One of the optional exclusions that a state may include in its section 218 agreement is the student exemption, which is for “service performed by a student.” “Service performed by a student” refers to service performed in the employ of a school, college, or university performed by a student enrolled and regularly attending classes at that school, college, or university.
In the 1998 decision, State of Minnesota v. Apfel, 151 F.3d 742, 747, the Eighth Circuit Court of Appeals applied the student exemption defined in the state of Minnesota’s section 218 agreement to medical residents. Following this decision, many teaching hospitals filed tax-refunds claims with the Internal Revenue Service (IRS).
In response to several ensuing decisions that were favorable to taxpayers, the U.S. Department of the Treasury adopted regulations that took effect on April 1, 2005, which narrowed the student exemption. Under the “full-time employment rule” of the 2005 regulations, school employees who work 40 or more hours per week are not exempt from FICA taxes.
In 2010, after lawsuits were filed resulting in lengthy litigation related to the application of the 2005 regulations to medical residents, the IRS announced that it was taking the position that medical residents were exempt from FICA taxes for the period of time before the 2005 regulations took effect. Based on the Supreme Court’s decision in Mayo Foundation for Medical Education and Research v. United States, 568 F.3d 675 (2009), aff’d, 562 U.S. 44 (2011), which upheld the validity of those regulations, many people believed that medical residents (and the universities filing tax-refund claims on their behalf) would be foreclosed from obtaining FICA tax refunds for the periods of time after the effective date of the 2005 regulations.
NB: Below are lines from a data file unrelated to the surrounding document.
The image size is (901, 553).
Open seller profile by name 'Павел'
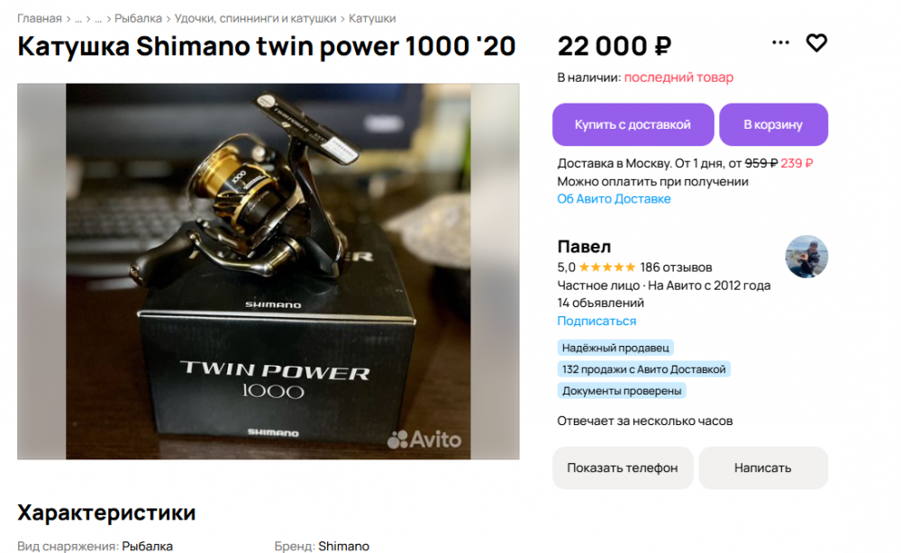[x=584, y=247]
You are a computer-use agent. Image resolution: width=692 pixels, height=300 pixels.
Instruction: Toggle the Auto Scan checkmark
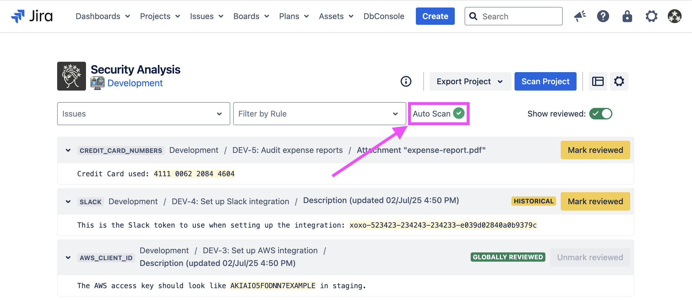(x=459, y=113)
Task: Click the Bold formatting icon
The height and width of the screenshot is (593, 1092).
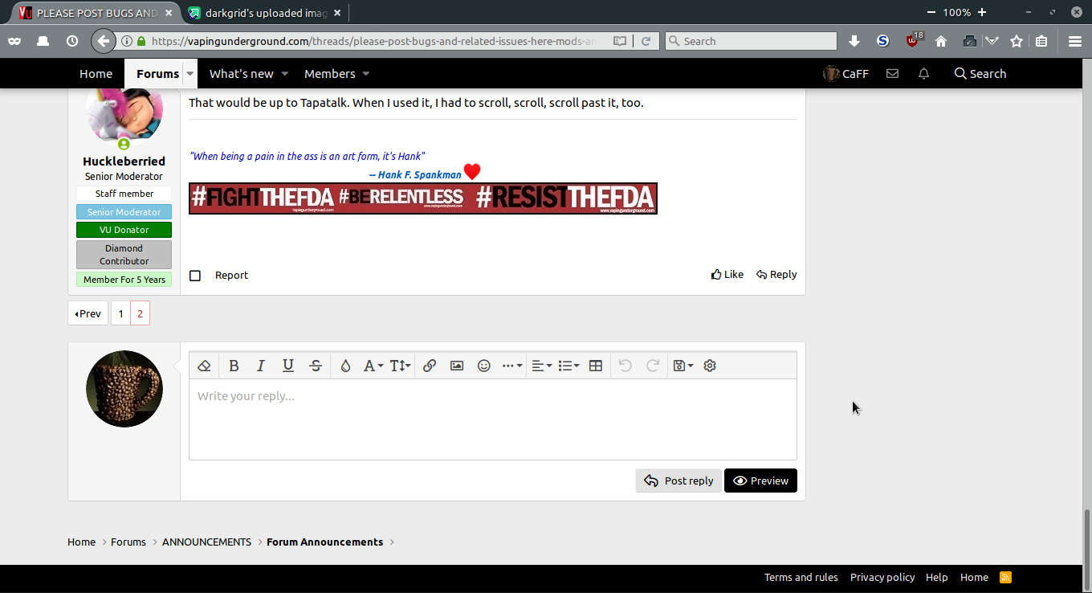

The University of Texas System et al. v. the United States
Like the section 218 agreements of many states, Texas’s section 218 agreement explicitly opts out students employed at state institutions.
In 2009, the University of Texas brought suit claiming that the IRS had mistakenly levied $11 million in FICA taxes on stipends that the university had paid to medical residents at five of its hospitals in 2005. The government accepted the university’s position with regard to those stipends that the university had paid in 2005 prior to the effective date of the 2005 regulations and invited the university to obtain a refund for that period.
The university, however, maintained its lawsuit against the government claiming that it also is entitled to FICA tax refunds on wages paid to medical residents in 2005 after the 2005 regulations took effect. In the lawsuit, the university stated that the Social Security Administration regulations (rather than the IRS regulations) govern the definition of “student” in its section 218 agreement, and medical residents were eligible for the student FICA taxation exemption under this definition.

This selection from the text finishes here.